I am using Apache PDFBox for configuration of PDTextField's on a PDF document where I load Lato onto the document using:
font = PDType0Font.load(
#j_pd_document,
java.io.FileInputStream.new('/path/to/Lato-Regular.ttf')
) # => Lato-Regular
font_name = pd_default_resources.add(font).get_name # => F4
I then pass the font_name into a default_appearance_string for the PDTextField like so:
j_text_field.set_default_appearance("/#{font_name} 0 Tf 0 g") # where font_name is
# passed in from above
The issue now occurs when I proceed to invoke setValue on the PDTextField. Because I set the font_size in the defaultAppearanceString to 0, according to the library's example, the text should scale itself to fit in the text box's given area. However, the behaviour of this 'scale-to-fit' is inconsistent for certain fields: it does not always choose the largest font size to fit in the PDTextField. Might there be any further configuration that might allow for this to happen? Below are the PDFs where I've noticed this problem occurring.
Unfilled, with fonts loaded:
http://www.filedropper.com/0postfontload
Filled, with inconsisteny textbox text sizing:
http://www.filedropper.com/file_327
Side Note: I am using PDFBox through jruby which is just a integration layer that allows Ruby to invoke Java libraries. All java methods for the library available; a java method like thisExampleMethod would have a one-to-one translation into ruby this_example_method.
Updates
In response to comments, the appearances that are incorrect in the second uploaded file example are:
1st page Resident Name field (two text fields that have text that is too small for the given input field size)
2nd page Phone fields (four text fields that have text that overflows the given input field size)

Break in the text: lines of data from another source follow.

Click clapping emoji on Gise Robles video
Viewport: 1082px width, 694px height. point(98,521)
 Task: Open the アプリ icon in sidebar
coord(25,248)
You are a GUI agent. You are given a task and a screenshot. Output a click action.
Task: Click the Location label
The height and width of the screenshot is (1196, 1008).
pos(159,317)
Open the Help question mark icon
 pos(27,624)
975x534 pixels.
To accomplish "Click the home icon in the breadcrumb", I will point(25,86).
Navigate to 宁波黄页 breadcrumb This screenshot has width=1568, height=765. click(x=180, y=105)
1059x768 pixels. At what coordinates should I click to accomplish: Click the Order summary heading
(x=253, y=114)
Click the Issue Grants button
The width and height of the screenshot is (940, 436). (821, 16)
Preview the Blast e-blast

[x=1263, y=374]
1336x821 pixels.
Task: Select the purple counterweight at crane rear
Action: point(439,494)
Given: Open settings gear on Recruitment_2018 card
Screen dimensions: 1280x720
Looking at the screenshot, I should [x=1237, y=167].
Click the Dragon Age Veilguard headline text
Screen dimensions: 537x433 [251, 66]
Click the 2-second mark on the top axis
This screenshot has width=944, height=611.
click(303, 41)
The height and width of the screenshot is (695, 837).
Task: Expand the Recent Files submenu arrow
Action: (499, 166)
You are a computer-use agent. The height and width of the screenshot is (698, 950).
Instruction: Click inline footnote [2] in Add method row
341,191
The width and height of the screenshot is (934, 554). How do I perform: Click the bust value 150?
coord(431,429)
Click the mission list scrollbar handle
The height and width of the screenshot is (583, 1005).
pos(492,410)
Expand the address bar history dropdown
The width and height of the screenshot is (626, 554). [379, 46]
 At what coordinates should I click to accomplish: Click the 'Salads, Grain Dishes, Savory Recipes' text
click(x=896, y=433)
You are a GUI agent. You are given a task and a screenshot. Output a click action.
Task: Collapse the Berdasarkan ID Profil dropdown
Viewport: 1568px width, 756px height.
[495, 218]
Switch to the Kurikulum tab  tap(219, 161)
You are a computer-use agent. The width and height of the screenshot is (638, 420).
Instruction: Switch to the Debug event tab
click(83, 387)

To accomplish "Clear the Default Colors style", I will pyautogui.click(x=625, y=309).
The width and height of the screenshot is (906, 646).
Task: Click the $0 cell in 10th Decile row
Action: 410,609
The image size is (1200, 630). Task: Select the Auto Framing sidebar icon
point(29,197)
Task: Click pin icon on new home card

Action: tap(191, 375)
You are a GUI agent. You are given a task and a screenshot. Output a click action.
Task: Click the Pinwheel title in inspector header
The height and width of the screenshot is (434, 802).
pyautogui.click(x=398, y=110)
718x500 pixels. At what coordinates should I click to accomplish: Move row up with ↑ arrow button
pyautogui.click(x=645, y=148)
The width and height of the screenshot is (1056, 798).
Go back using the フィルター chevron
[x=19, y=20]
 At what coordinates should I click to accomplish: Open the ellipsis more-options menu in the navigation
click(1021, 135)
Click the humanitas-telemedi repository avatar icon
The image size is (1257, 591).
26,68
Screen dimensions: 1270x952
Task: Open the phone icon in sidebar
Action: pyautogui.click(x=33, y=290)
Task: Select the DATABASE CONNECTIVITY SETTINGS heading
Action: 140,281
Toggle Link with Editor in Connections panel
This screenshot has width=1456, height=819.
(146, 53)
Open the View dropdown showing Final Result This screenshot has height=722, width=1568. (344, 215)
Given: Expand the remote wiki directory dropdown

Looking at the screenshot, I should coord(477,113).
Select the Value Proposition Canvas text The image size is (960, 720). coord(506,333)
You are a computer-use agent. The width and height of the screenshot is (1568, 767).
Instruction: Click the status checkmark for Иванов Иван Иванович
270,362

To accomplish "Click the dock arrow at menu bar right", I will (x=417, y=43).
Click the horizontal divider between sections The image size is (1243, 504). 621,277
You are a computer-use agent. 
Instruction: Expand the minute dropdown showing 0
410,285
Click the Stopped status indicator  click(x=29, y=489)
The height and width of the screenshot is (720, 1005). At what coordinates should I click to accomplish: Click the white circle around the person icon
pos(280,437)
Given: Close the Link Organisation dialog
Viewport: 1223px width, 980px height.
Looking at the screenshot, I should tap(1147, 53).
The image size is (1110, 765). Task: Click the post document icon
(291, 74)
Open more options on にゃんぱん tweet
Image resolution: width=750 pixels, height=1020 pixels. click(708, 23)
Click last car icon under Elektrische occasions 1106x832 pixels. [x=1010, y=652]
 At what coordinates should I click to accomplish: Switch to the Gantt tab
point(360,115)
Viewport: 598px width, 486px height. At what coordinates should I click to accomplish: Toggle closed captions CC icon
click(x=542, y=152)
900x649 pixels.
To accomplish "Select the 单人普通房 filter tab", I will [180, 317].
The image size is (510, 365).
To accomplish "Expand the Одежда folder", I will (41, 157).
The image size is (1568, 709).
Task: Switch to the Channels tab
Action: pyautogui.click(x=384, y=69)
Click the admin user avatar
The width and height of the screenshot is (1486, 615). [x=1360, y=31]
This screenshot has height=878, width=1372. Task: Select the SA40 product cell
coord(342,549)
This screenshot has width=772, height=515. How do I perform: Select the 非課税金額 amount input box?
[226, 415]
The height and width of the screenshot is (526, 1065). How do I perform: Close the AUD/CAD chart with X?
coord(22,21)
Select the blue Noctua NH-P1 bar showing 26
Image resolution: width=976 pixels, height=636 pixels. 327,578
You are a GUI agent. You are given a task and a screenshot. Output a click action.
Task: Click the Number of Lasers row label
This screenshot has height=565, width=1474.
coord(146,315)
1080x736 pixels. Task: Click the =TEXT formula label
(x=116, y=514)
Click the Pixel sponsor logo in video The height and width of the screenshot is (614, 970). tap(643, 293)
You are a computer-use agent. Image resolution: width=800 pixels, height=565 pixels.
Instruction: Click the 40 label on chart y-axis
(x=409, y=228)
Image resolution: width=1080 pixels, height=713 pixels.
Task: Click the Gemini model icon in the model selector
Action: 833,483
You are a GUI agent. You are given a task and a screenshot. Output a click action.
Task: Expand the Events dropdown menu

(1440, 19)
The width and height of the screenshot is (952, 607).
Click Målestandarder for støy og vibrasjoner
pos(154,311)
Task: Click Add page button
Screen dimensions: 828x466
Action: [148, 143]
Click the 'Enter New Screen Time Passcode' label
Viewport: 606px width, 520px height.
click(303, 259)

Especially the appearances of the Resident Name fields, the Phone fields, and the Care Providers Address fields appear conspicuous. Only the former two are mentioned by the OP.
Let's inspect these fields; all screen shots are made using Adobe Reader DC on MS Windows:
The Resident Name fields
The filled in Resident Name fields look like this
While the height is appropriate, the glyphs are narrower than they should be. Actually this effect can already be seen in the original PDF:
This horizontal compression is caused by the field widget rectangles having a different aspect ratio than the respectively matching normal appearance stream bounding box:
The widget rectangles: [ 45.72 601.44 118.924 615.24 ] and [ 119.282 601.127 192.486 614.927 ], i.e. 73.204*13.8 in both cases.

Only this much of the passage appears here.